G20閉幕、日米間で為替めぐり温度差ある一方、消費税増税延期にお墨付き
一方、ルー米財務長官は「為替で全体でみると確かに円高は進んだが、特に無秩序な動きではない」「日本は通貨の競争的切り下げは回避すべき」と会見で明言。日本側との温度差が明確になった。
ルー長官と麻生太郎財務相は14日にワシントンで会談。米財務省によると、G7、G20の為替に関するコミットメントを全ての国が順守することが重要との認識で一致したという。「全ての国」に日本も入るのであれば、円高が進んでも安易に介入はできませんよ、とクギを刺された可能性がある。

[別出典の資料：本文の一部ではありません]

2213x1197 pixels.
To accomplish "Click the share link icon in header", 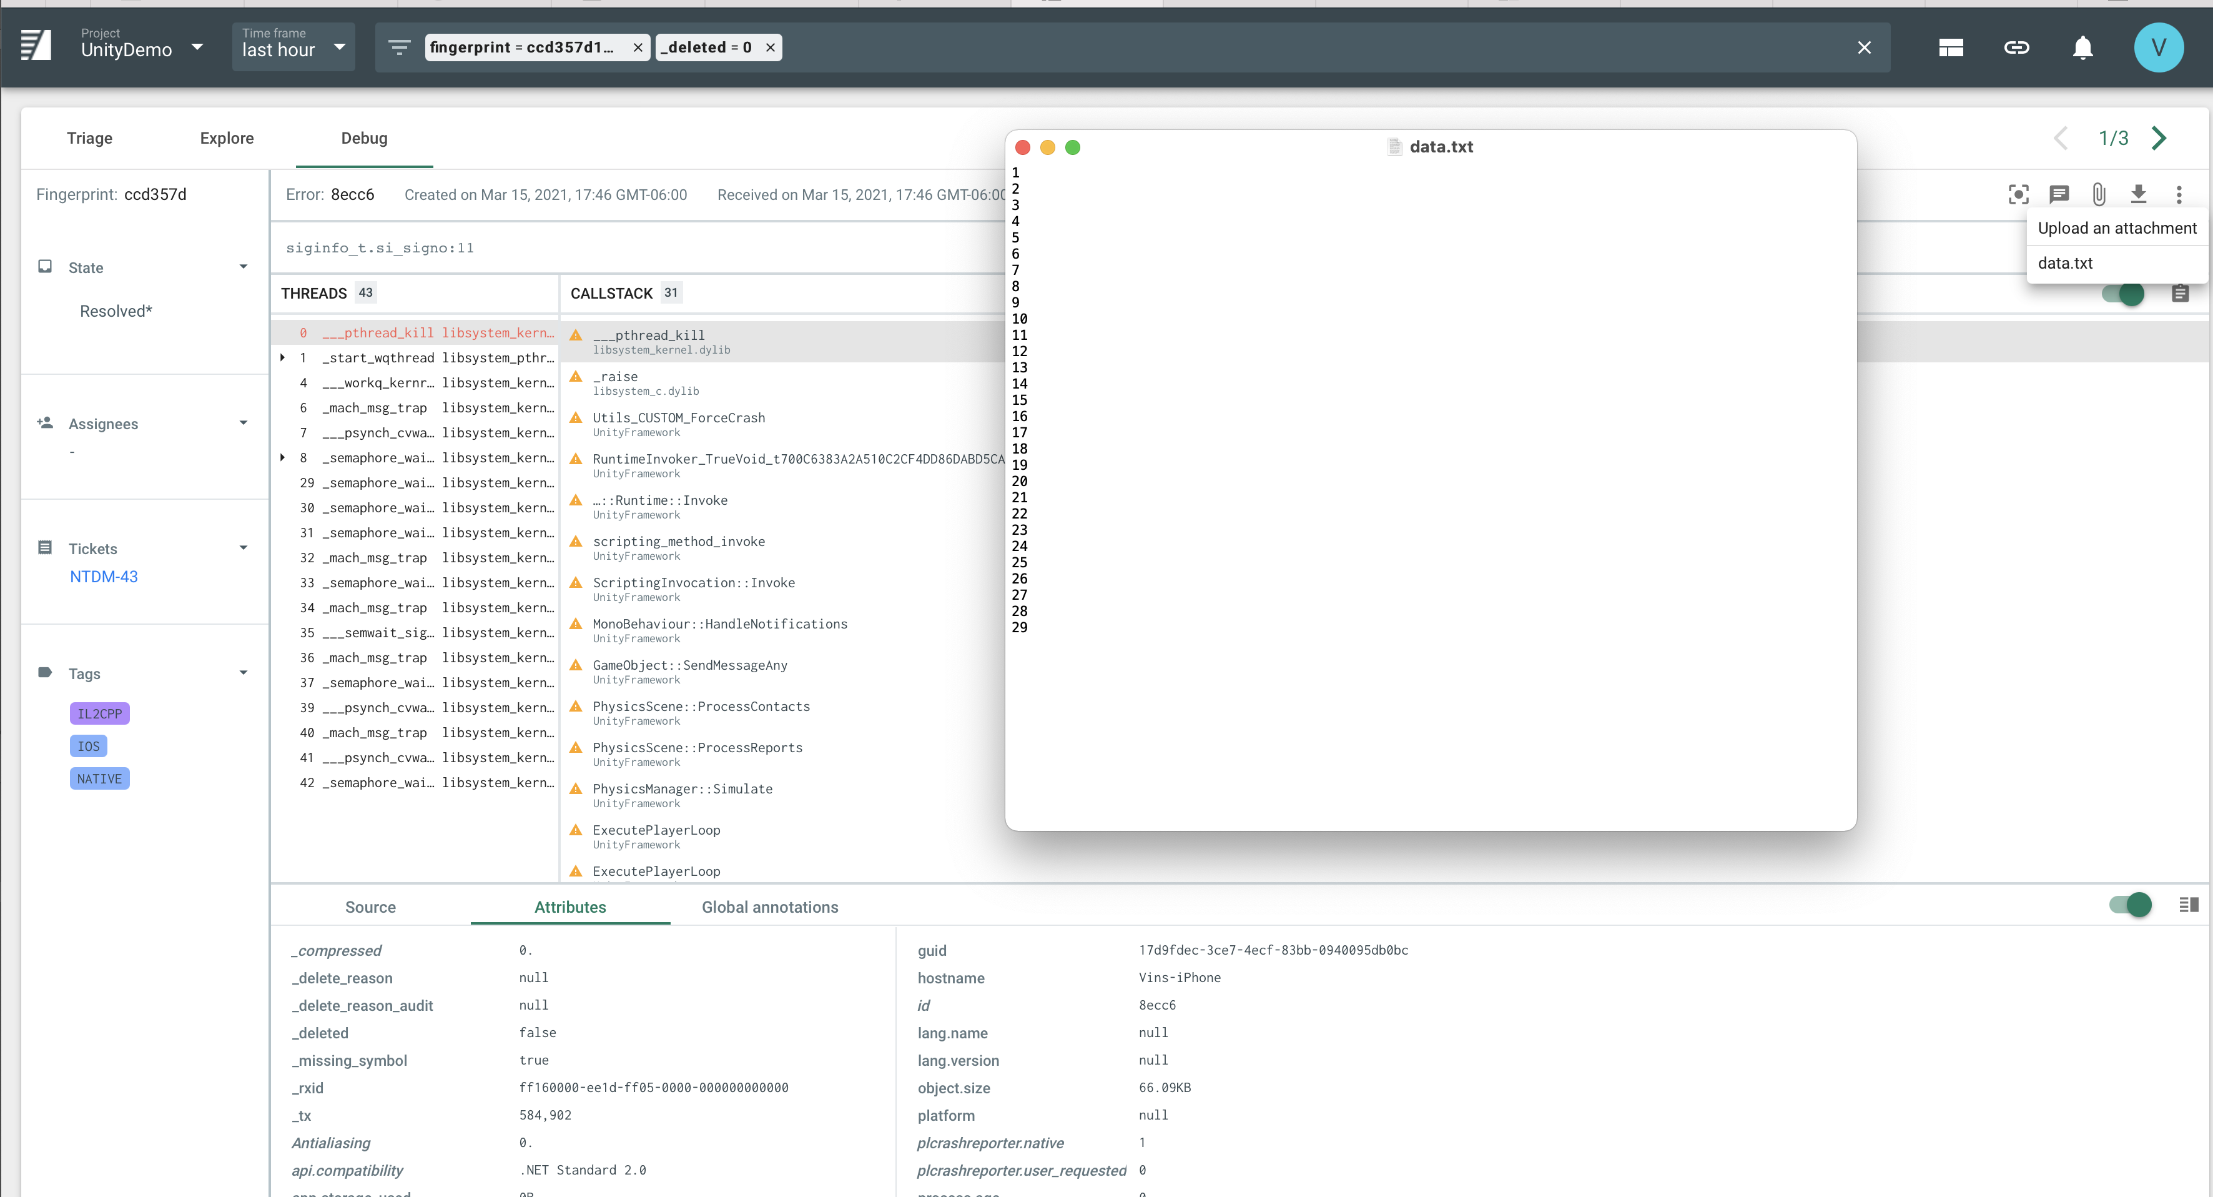I will click(2016, 47).
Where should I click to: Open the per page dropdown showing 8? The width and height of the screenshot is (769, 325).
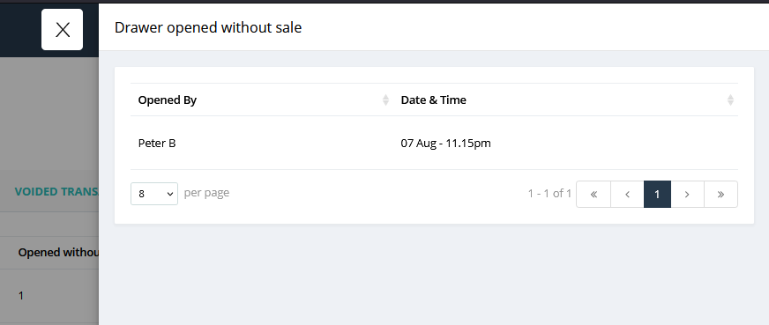(x=154, y=194)
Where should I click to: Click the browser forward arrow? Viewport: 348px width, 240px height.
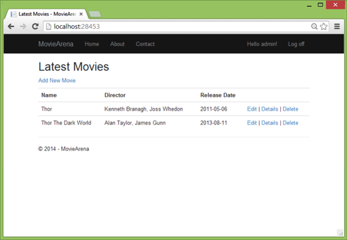click(23, 27)
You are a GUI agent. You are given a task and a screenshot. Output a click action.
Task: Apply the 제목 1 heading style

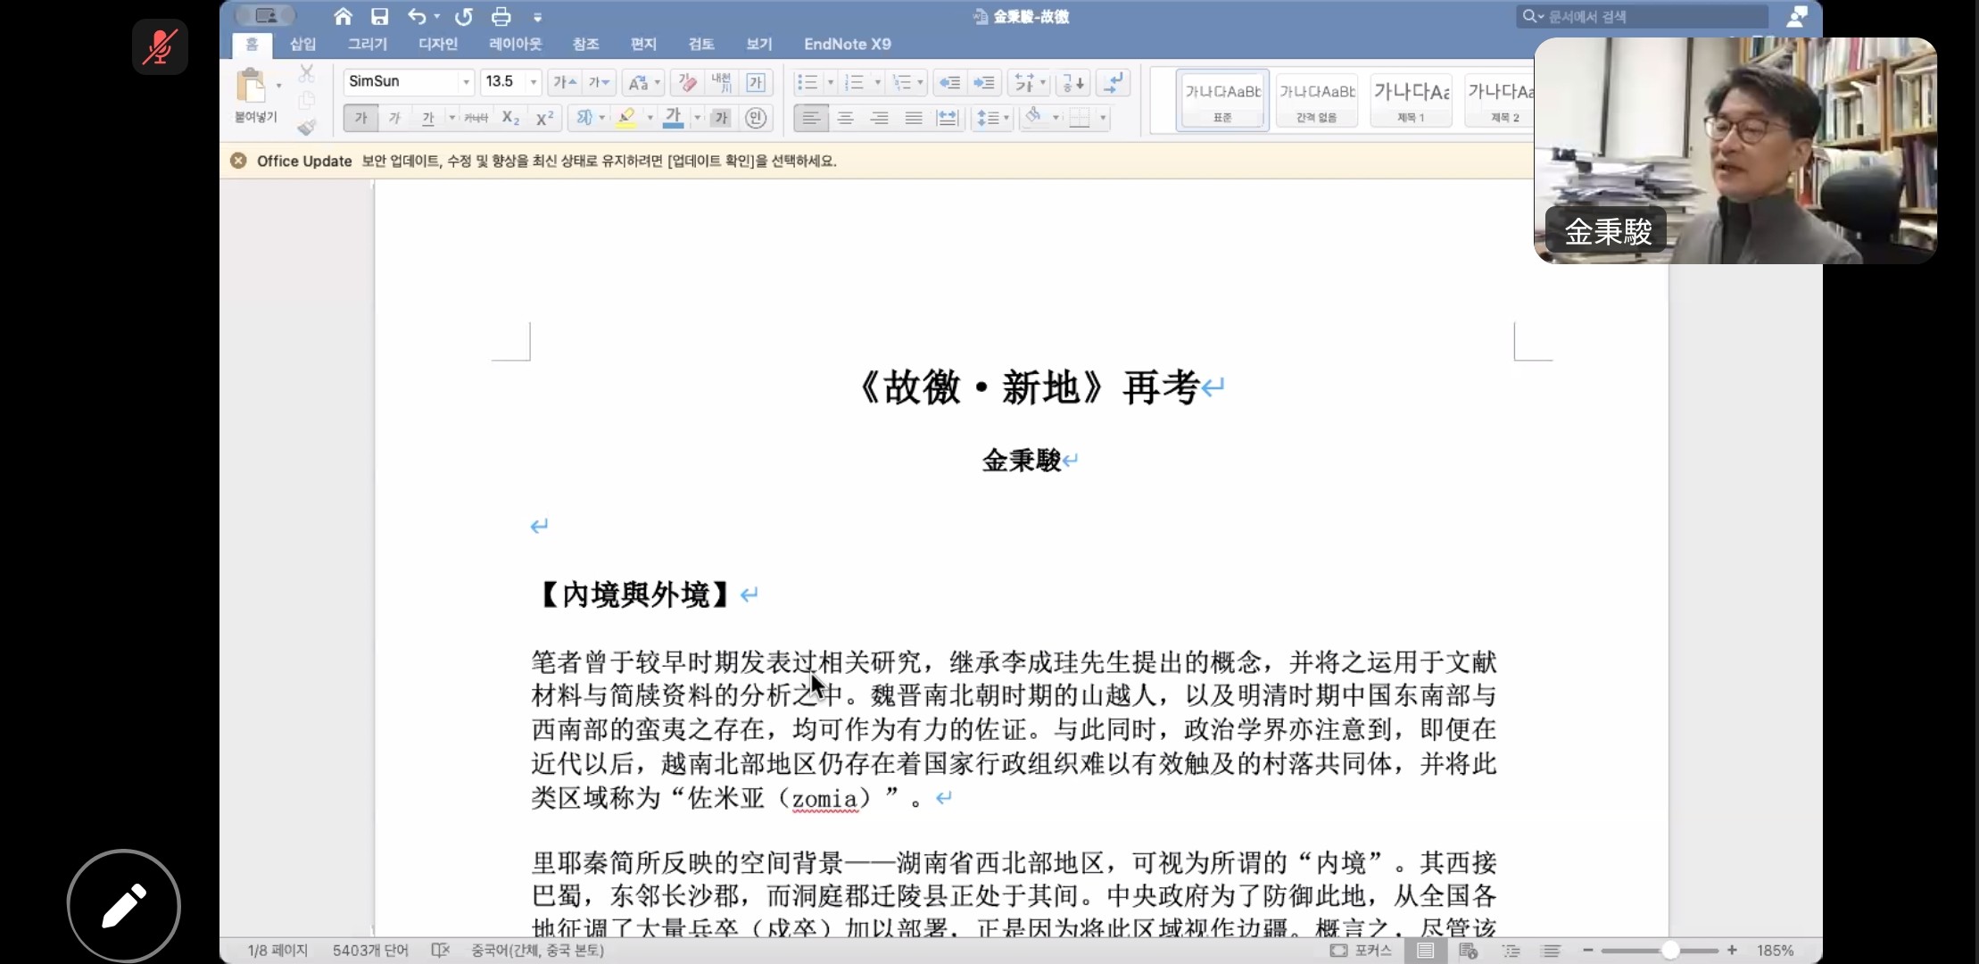click(x=1411, y=100)
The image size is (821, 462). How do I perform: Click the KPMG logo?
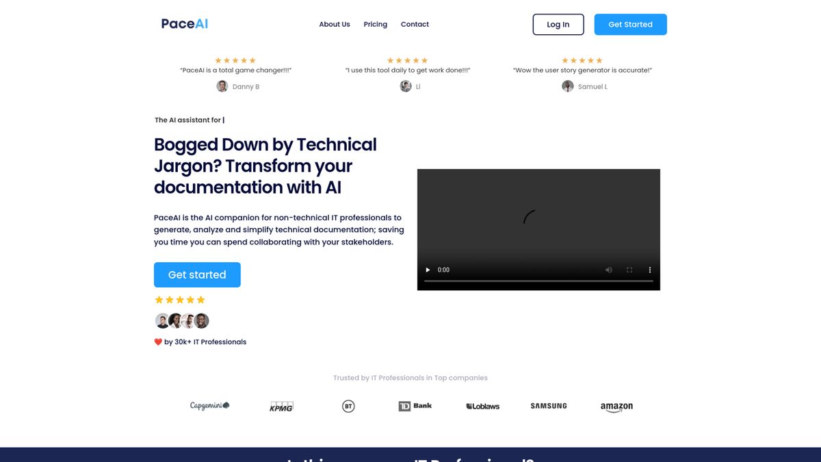(281, 407)
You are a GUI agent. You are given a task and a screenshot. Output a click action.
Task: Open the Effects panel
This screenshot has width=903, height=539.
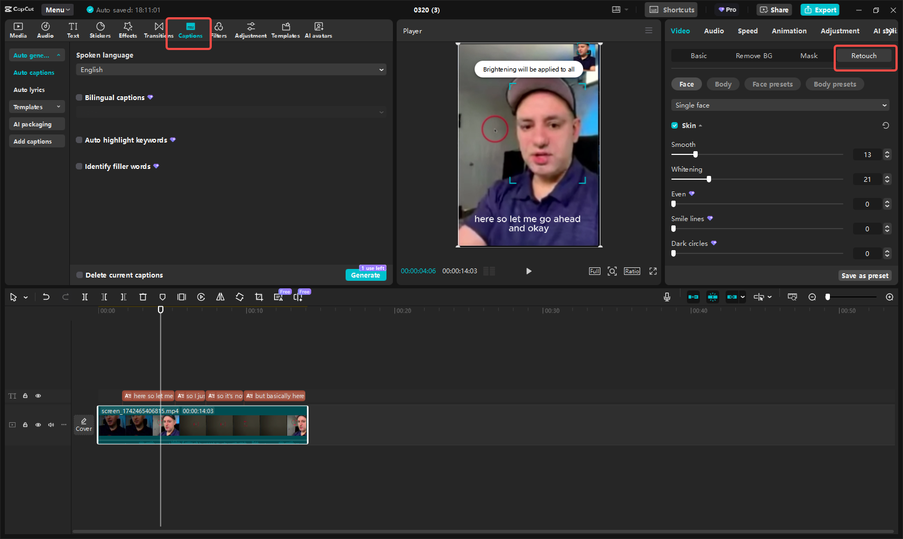tap(128, 30)
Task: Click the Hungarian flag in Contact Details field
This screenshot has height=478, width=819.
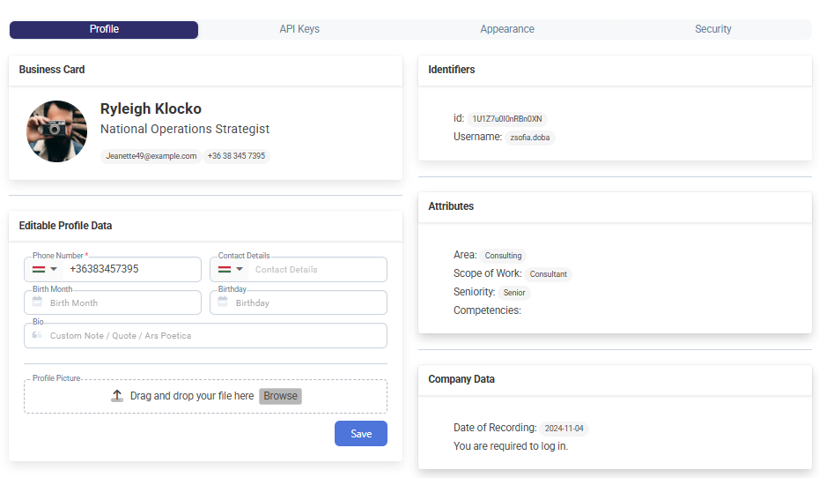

英フィナンシャル・タイムズ紙は麻生財務相がルー長官から「円安誘導は駄目」とクギを刺されたと解説した。実際、ルー長官は会見で「日本と中国はともに構造改革を進めるのが重要」と強調した。
インド財務相「金融政策は限界、財政検討を」
同時にルー長官は「日本は再び経済がマイナス成長に陥らないよう慎重であるべきで、将来の増税のペースについても、増税が財政支出の効果を相殺しないか慎重に点検すべき」と要求した。これは安倍首相周辺の、増税延期派の主張を支持する内容ともいえそうだ。
このほかインドのジャイトリー財務相が「金融政策の有効性は限界に達した」「公共工事を中心とした財政政策の余地がないか検討すべき時期だ」と述べ、先進国の金融政策依存に強い警鐘を鳴らした。